In many ways, we see a rich and famous black pop star staking a claim in black life, reminding her fanbase that she has not abandoned her roots even as she fully embraces capitalist consumption as her measure of power. That while she rocks her Givenchy dress, she still carries “a hot sauce in my bag.” While many may criticize her for capitalizing on the current political moment or even for attempting to commercialize the most marginalized aspects of Southern black life, we cannot ignore how her particular position in culture allows her to reevaluate the margins and bring those cultural elements to the center.
That her “Formation” choreography made an appearance during the halftime show at the Super Bowl—replete with 30 black women backup dancers clad in Black-Panther style leather and berets while Beyoncé herself channeled the King of Pop, sporting a jacket similar to the one he wore during his Superbowl performance—demonstrates that the pop star is seriously grappling with the power and clout she now has to raise up the power and magic of black life.
Still, it would be a mistake to view “Formation” as somehow more authentic than her performance as a Bollywood star in the recent video for Coldplay’s India-set “Hymn for the Weekend.” Accusations of cultural appropriation tend to be superficial since they do not capture the nuances, complexities and messiness of how art encounters, collapses and syncretizes the cultural differences that confront a multiracial world. Not to mention how, in “Formation,” Beyoncé suggests that blackness is itself performative, as represented by Mardi Gras costumes on display. There are layers to masking and unmasking.
However, in a year that has witnessed #OscarsSoWhite, in which actors, screenwriters and filmmakers of color are often ignored or whose stories are whitewashed, the question of who has access to larger cultural platforms matters. The local artists featured in Beyoncé’s new video could not reach the Super Bowl audience without her intervention. And in a world that continues to decry women’s power or black power, being able to boldly claim “I slay” is a radical form of resistance. Even more radical is her willingness to move towards an old black-club-women tradition of “lifting as we climb”: “Now we gon’ slay.”
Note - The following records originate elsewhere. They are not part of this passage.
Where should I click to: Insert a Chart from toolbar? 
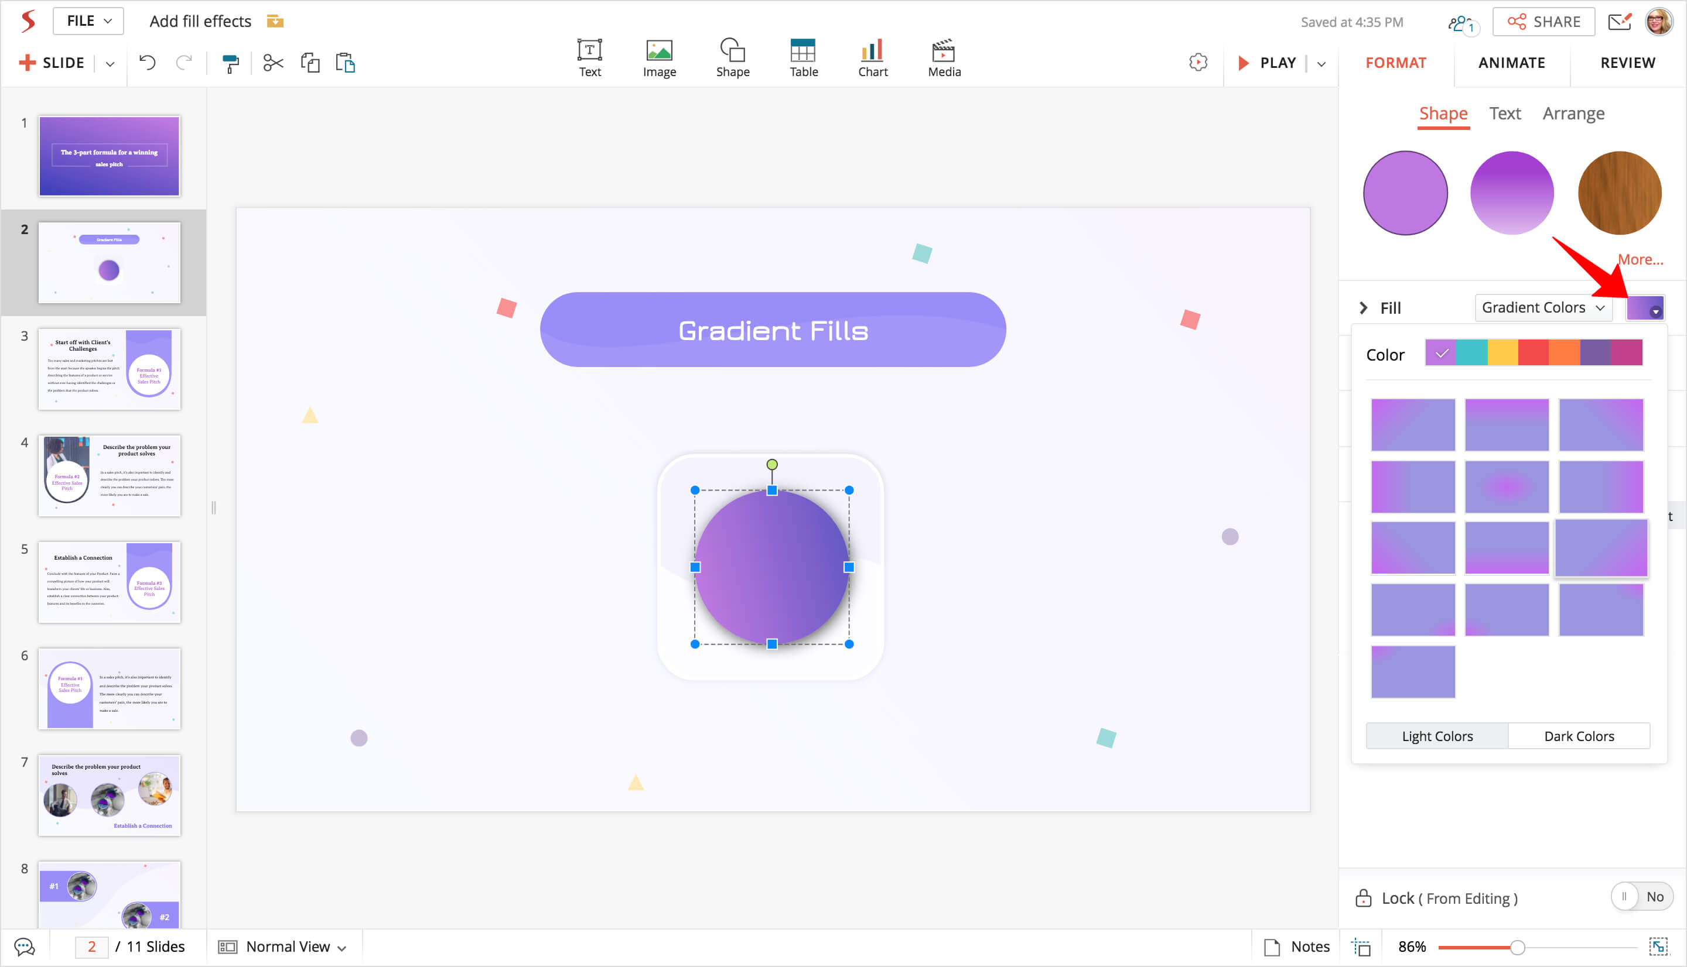(x=872, y=58)
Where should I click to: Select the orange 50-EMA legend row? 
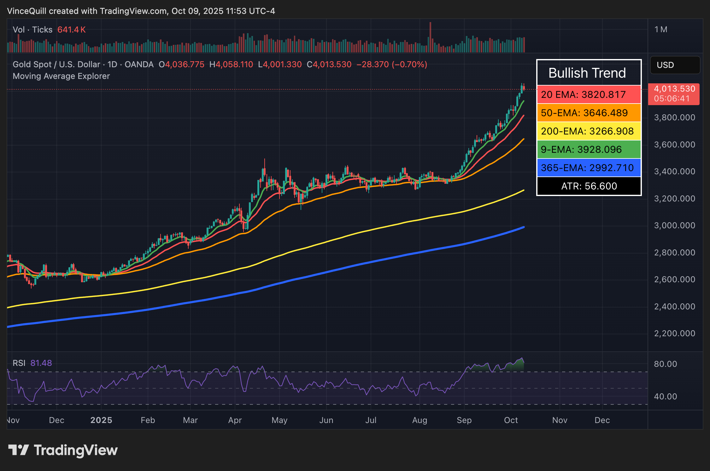point(588,113)
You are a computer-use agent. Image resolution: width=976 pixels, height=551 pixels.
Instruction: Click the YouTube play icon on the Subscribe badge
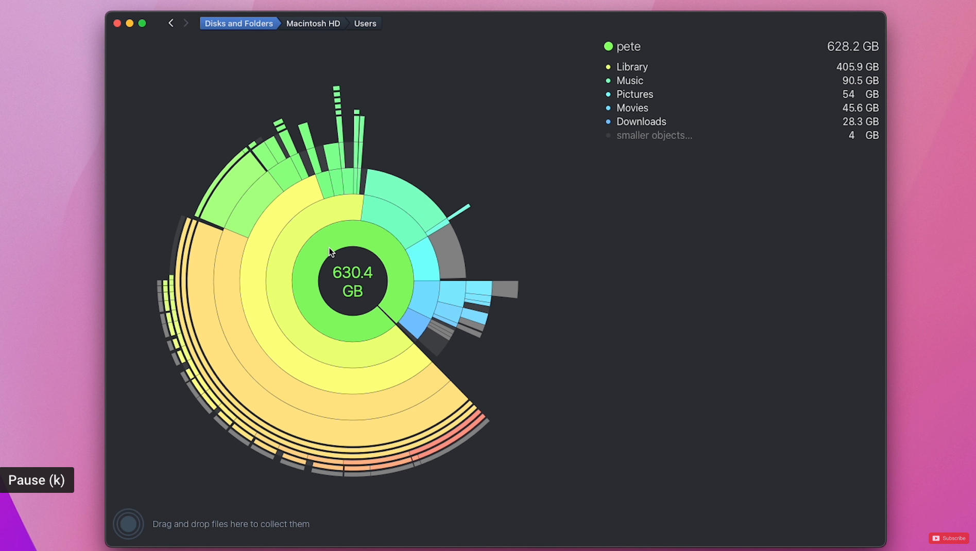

Beyoncé may have traveled the world and tried on different costumes of appropriation, but here in this moment, she has come back “home” to conjure up some magic in reclaiming all black souls and all black lives.
CORRECTION: An earlier version of this article incorrectly stated the name of Big Freedia as Big Freedonia. The scholar Kinitra Brooks’ name was also misspelled. The text has been updated.